Guinea pig CYSLTR1 models offer several advantages for drug discovery applications:
-
Anaphylaxis model with S-hexyl GSH: This model allows screening of both CYSLTR1 and CYSLTR2 receptor antagonists by manipulating the metabolic conversion of leukotrienes .
-
Tissue-specific pharmacology: The different sensitivity of various guinea pig tissues (ileum, trachea, lung parenchyma) to CYSLTR1 antagonists enables comprehensive profiling of drug candidates .
-
Cross-species comparison: Significant differences in antagonist potency between species help predict potential translational challenges in drug development .
-
Dual and selective antagonism: Testing compounds against both selective targets (montelukast for CYSLTR1, BayCysLT2RA for CYSLTR2) and dual targets (ONO-6950) allows comprehensive pharmacological characterization .
-
Crosstalk investigation: Models examining CYSLTR1 and P2Y receptor interactions can help develop strategies targeting multiple inflammatory pathways simultaneously .
What are the challenges in translating Guinea pig CYSLTR1 research to human applications?
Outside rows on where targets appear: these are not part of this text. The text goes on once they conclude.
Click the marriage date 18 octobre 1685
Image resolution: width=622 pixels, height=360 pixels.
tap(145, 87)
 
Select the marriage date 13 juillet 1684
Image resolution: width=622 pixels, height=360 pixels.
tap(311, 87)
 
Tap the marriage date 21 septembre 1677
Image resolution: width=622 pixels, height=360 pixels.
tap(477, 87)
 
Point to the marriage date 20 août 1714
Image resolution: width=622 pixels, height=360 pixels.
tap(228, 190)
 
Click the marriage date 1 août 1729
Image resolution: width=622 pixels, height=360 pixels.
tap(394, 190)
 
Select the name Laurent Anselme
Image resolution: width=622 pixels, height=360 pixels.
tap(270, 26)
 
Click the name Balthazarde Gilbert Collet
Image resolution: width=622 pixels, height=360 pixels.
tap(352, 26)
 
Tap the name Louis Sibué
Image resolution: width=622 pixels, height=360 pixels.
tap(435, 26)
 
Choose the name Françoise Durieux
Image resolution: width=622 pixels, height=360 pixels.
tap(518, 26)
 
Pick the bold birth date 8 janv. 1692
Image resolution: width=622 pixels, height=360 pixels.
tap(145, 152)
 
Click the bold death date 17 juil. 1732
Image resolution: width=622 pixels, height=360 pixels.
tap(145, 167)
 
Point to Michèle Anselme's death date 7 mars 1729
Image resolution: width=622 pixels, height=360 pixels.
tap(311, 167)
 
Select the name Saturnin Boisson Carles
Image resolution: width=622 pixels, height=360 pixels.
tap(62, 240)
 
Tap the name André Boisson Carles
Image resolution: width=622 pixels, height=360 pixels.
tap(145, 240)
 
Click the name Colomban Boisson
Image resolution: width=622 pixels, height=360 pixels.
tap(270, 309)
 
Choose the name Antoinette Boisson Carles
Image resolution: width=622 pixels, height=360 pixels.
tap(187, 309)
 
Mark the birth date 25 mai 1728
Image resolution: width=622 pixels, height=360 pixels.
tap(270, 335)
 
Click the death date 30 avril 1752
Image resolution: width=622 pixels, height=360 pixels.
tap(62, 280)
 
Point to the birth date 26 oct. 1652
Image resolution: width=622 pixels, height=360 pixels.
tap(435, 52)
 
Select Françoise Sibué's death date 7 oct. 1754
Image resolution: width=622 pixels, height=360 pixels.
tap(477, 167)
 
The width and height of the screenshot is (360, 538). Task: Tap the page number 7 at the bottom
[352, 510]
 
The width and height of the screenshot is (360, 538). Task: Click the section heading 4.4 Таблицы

Several important considerations affect translational research:
-
Species differences: Significant variations exist in antagonist potency between species, requiring careful extrapolation of findings .
-
Receptor subtype distribution: The distribution and density of receptor subtypes may differ between guinea pigs and humans across tissues.
-
Signaling pathway variations: While core signaling mechanisms may be conserved, species-specific differences in effector coupling and regulatory pathways can affect drug responses.
-
Model limitations: Guinea pig models may not fully recapitulate the complex pathophysiology of human diseases like asthma or other inflammatory conditions.
-
Genetic and molecular tools: Fewer genetic and molecular tools are available for guinea pig research compared to mouse models, limiting certain mechanistic investigations.
Despite these challenges, guinea pig models remain valuable for respiratory and inflammatory research due to their physiological similarities to humans, particularly in airway responses to inflammatory mediators.